To me, this is bigger than any other news story out there. This is the big punch as far as I am concerned. I am stunned that this is not more of a focus and that investigations are not of central concern. There is no doubt that questions still exist about honest fair elections in AMERCIA!!! I am not saying that voter fraud occurred for sure...but I am blown away by the denial on this topic.
There was a great article about 6 months before the 2004 elections in discover magazine about the technical vulnerablities of the voting machines. It layed out the ease of which the system could be hacked. It also layed out the money trail. Bush co had stock in diebold years ago according to this article. I never saw that article referred to by anyone, but I know I read it and that I was extremely worried about the validity of the elections before we ever voted. Without free elections...we do not have democracy.

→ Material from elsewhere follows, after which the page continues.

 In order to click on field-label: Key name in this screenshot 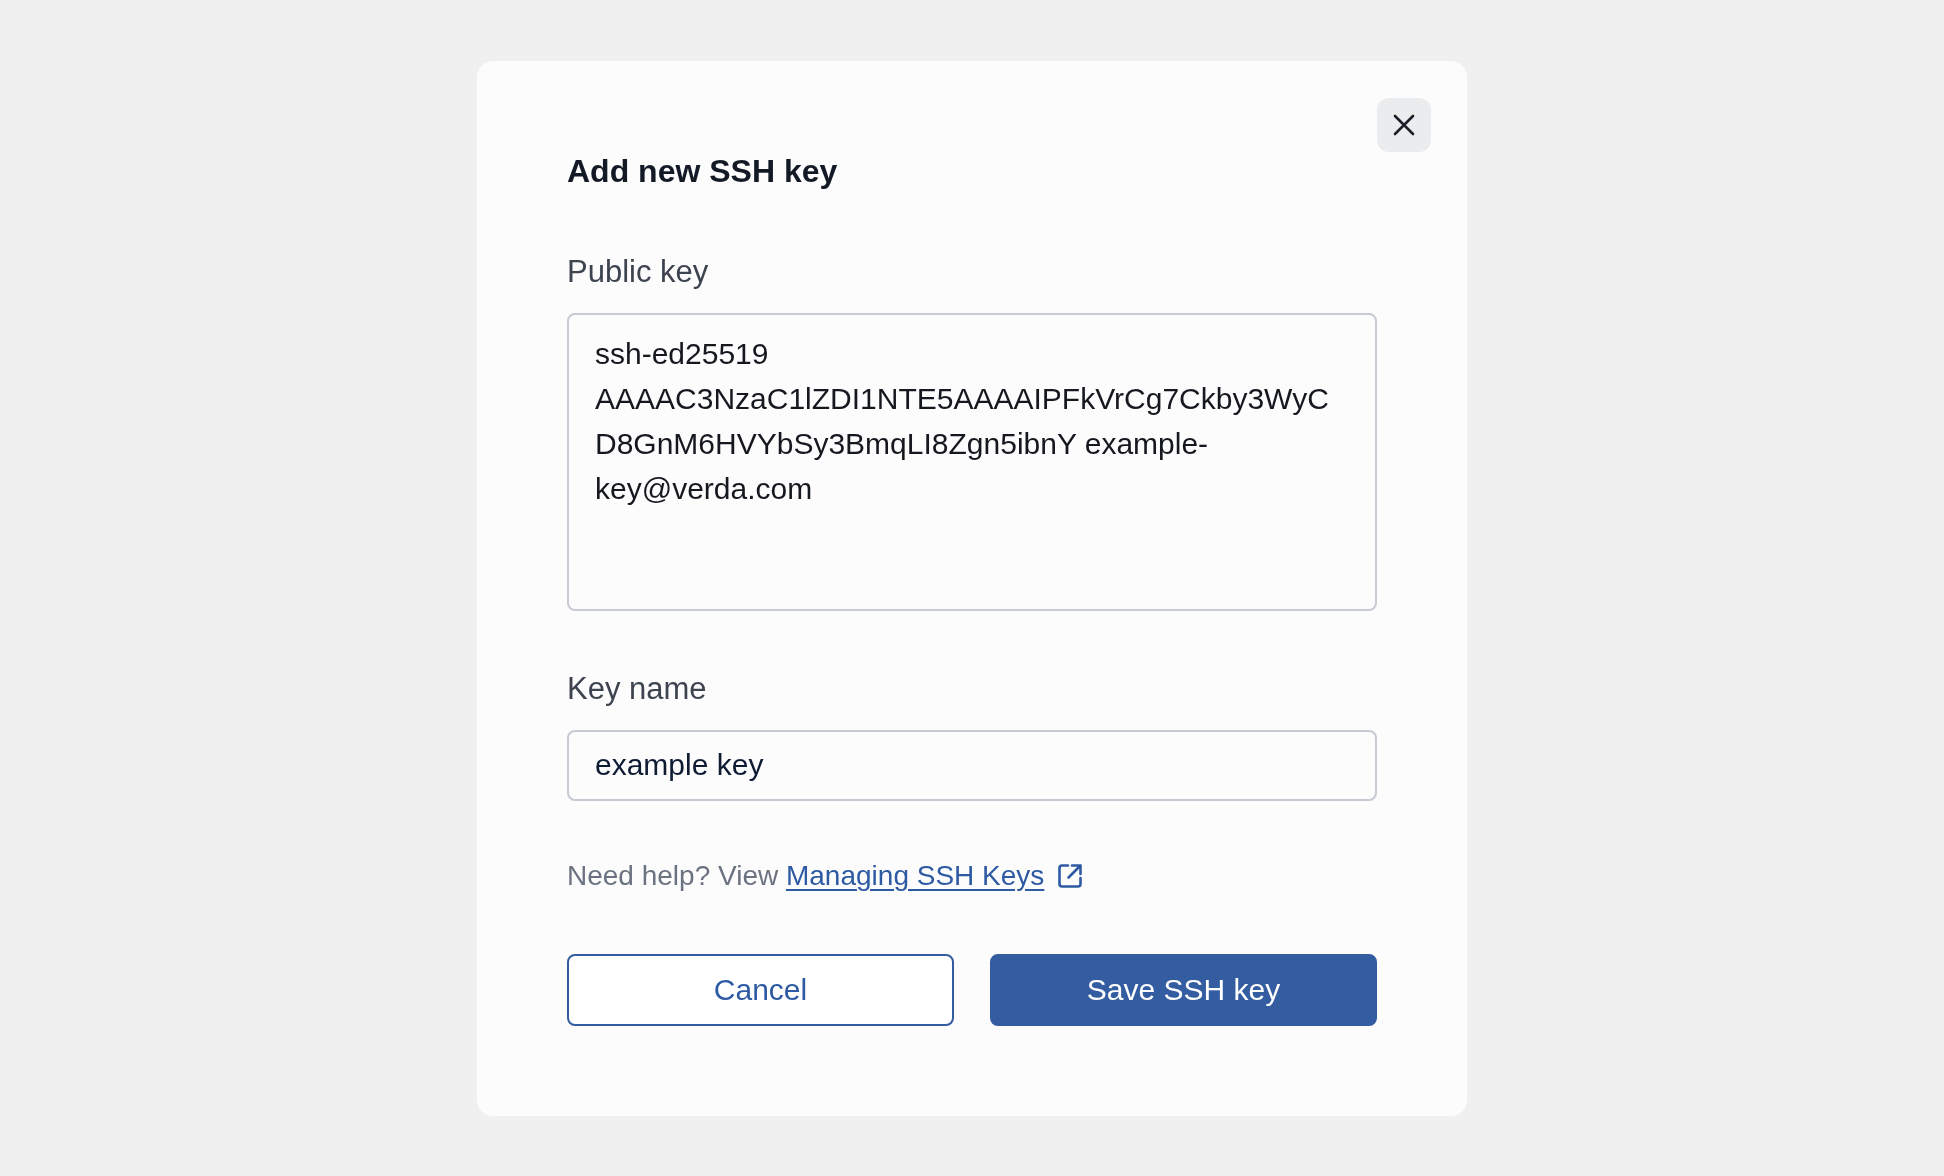, I will do `click(638, 688)`.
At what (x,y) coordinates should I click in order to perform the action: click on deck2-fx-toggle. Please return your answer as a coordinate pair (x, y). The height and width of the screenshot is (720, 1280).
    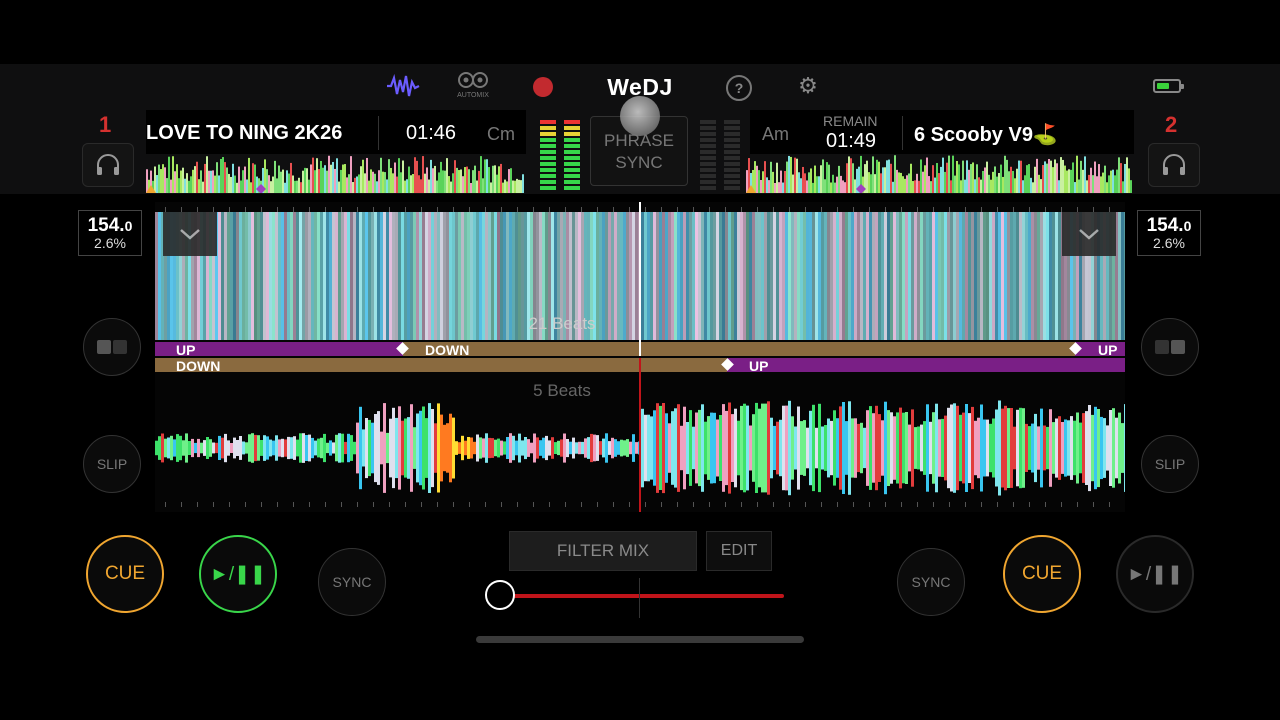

I cannot believe that there is any issue more important than this one.
Posted by: Katie Jensen | July 07, 2006 at 08:31
After re-reading my last post I realized that I misspelled AMERICA...but somehow it seems fitting in a post about tainted elections in the USA.
Posted by: Katie Jensen | July 07, 2006 at 10:22
The Discover article, "The Cryptography of . . . Voting Machines: Hacking the Ballot Box" appeared in Vol. 25 No. 05, May 2004, and is available on line here.